▶ Work instruction: Lines in the listing below containing the string "agent" are to be identified and copied.

▶ Excerpted data:
--------------------------------

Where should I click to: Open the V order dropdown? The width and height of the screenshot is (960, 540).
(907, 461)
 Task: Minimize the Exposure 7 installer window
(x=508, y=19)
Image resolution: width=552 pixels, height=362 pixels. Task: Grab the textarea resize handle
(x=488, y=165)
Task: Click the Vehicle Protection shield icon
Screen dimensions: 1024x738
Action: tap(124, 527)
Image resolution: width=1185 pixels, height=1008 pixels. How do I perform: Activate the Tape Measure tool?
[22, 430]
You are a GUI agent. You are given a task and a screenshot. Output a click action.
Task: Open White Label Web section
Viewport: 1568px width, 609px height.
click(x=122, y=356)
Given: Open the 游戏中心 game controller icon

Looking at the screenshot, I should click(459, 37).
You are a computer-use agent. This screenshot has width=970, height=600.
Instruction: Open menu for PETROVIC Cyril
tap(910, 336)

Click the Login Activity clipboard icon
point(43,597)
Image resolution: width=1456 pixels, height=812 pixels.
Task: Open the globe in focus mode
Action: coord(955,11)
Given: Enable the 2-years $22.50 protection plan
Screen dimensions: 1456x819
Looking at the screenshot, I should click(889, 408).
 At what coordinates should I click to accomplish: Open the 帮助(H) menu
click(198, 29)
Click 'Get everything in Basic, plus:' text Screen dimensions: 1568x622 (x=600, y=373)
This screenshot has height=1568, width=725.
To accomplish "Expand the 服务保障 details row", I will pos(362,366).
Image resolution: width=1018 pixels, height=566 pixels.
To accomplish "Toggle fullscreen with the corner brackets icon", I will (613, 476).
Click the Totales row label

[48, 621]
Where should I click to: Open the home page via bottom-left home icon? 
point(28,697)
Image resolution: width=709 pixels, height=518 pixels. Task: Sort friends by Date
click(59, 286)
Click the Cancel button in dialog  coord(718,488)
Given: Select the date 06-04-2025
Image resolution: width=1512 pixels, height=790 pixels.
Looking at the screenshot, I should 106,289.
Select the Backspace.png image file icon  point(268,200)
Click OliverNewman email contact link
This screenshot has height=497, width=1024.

--------------------------------

▶ Written solution:
You are a GUI agent. You are given a task and a screenshot. Output a click action.
You are a computer-use agent. This screenshot has width=970, height=600.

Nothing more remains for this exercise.